### Passage provided
╔══

Argonne National Laboratory opens ‘Aurora’ supercomputer to researchers
Spanning eight rows and occupying the space of two professional basketball courts, Aurora is one of the largest supercomputer installations to date.
Image by Argonne National Laboratory
Pioneering exascale system brings advanced capabilities for simulation, AI and data analysis across many fields
Argonne National Laboratory has fully opened its Aurora exascale supercomputer to researchers across the world, heralding a new era of computing-driven discoveries.
Aurora is one of the world’s first exascale supercomputers, capable of performing at least a quintillion (or a billion billion) calculations per second. Spanning eight rows of refrigerator-sized cabinets, the machine weighs 600 tons, covers 10,000 square feet—the size of two professional basketball courts—and is interconnected by 300 miles of networking cables.
It is located at Argonne National Laboratory, a U.S. Department of Energy national laboratory affiliated with the University of Chicago.
Scientists can apply to use the supercomputer to perform calculations for studies that are in many cases impossible to do elsewhere. With powerful capabilities for simulation, artificial intelligence and data analysis, Aurora is expected to drive breakthroughs in a range of fields including airplane design, drug discovery, cosmology and nuclear energy research.
As part of an early science run, researchers used Aurora to aid in the development of an AI-driven framework for accelerating protein design. A synthetic version of malate dehydrogenase, an enzyme that virtually every organism uses every day, is shown here.
Image by Argonne National Laboratory
“We’re ecstatic to officially deploy Aurora for open scientific research,” said Michael Papka, director of the Argonne Leadership Computing Facility, which runs Aurora. “Early users have given us a glimpse of Aurora’s vast potential. We’re eager to see how the broader scientific community will use the system to transform their research.”
Exascale and AI: boosting the speed of science
Three machines at U.S. national laboratories are not only the first to reach the exascale benchmark, but are also currently the three fastest systems in the world. Aurora is one, along with Frontier at Oak Ridge National Laboratory and El Capitan at Lawrence Livermore National Laboratory.
“We’re honored to be home to one of the most powerful supercomputers ever built,” said Argonne Director Paul Kearns. “The development of the Department of Energy’s exascale systems is an important step in advancing fundamental science and strengthening U.S. leadership in high performance computing.”
Aurora has already established itself as one of the world’s leading systems in AI performance, earning the top spot on the HPL-MxP benchmark in November 2024. Its advanced capabilities for AI tasks are being used by scientists to discover new battery materials, design new drugs and accelerate fusion energy research. Before its deployment, an Argonne-led team demonstrated Aurora’s potential by using it to train AI models for an innovative protein design framework.

╚══

Saved data entries
╔══

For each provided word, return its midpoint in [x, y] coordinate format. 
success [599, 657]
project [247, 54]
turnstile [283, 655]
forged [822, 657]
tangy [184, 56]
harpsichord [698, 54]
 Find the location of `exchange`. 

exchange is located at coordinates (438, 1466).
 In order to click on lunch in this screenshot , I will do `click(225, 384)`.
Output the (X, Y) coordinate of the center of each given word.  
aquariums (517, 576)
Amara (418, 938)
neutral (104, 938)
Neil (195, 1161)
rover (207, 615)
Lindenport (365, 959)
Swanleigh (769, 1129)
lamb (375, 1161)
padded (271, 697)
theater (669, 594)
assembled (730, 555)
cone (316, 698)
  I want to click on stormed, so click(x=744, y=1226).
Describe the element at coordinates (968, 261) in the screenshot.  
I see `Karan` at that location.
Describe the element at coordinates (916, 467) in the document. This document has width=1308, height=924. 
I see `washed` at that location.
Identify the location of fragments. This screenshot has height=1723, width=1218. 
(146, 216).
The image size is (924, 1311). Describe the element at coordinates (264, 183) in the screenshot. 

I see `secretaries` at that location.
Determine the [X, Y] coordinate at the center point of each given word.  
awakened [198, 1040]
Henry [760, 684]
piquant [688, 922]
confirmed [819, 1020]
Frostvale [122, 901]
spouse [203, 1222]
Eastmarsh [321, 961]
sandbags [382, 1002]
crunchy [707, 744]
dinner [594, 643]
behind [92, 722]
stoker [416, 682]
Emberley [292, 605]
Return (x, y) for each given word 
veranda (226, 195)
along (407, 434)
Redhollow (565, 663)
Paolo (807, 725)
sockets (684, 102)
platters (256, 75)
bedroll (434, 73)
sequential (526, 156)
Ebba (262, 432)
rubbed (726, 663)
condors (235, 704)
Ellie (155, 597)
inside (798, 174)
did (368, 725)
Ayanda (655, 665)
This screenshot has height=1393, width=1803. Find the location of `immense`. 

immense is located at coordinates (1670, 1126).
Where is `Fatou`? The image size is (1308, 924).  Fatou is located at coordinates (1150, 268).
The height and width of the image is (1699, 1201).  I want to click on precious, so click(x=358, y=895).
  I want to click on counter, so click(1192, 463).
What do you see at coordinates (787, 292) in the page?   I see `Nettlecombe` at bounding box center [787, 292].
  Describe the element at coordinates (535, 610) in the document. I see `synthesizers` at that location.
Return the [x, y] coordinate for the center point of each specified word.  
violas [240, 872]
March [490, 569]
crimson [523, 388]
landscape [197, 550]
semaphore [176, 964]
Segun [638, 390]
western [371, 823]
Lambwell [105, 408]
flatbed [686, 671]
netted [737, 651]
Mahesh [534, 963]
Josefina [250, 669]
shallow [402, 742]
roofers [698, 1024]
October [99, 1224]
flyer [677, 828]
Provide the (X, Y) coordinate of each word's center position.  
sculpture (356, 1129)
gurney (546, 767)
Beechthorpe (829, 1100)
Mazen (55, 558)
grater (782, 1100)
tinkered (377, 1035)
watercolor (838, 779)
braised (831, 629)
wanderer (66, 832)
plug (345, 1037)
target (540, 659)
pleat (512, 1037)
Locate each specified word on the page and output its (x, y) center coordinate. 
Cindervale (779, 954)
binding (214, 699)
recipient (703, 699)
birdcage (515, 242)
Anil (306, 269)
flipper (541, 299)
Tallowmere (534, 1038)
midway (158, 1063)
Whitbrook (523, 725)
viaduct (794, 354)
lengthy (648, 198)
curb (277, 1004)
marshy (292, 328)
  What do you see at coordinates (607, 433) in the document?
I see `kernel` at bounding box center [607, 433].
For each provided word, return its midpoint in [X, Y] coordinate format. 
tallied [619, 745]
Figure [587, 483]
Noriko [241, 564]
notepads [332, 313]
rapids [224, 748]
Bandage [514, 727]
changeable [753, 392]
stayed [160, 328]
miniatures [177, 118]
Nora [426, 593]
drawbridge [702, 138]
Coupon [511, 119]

╚══

### Brief 1
According to the Aurora supercomputer article, how much does the machine weigh?
### Brief 2
Carry on the Aurora supercomputer article, picking up right after its final sentence.

### Exercise result 1
600 tons.

### Exercise result 2
“A big target for Aurora is training large language models for science,” said Rick Stevens, professor of computer science at the University of Chicago and Argonne associate laboratory director for Computing, Environment and Life Sciences.
“A big target for Aurora is training large language models for science.”
—Prof. Rick Stevens
“With the AuroraGPT project, for example, we are building a science-oriented foundation model that can distill knowledge across many domains from biology to chemistry,” Stevens said. “One of the goals with Aurora is to enable researchers to create new AI tools that help them make progress as fast as they can think—not just as fast as their computations.”
Among the initial projects on Aurora, researchers are working to develop high-fidelity models of complex systems, such as the human circulatory system, nuclear reactors, and supernovae, to gain new insights into their behavior. Additionally, its capacity to process massive datasets is critical for analyzing the growing data streams from large-scale research facilities such as Argonne’s Advanced Photon Source and CERN’s Large Hadron Collider.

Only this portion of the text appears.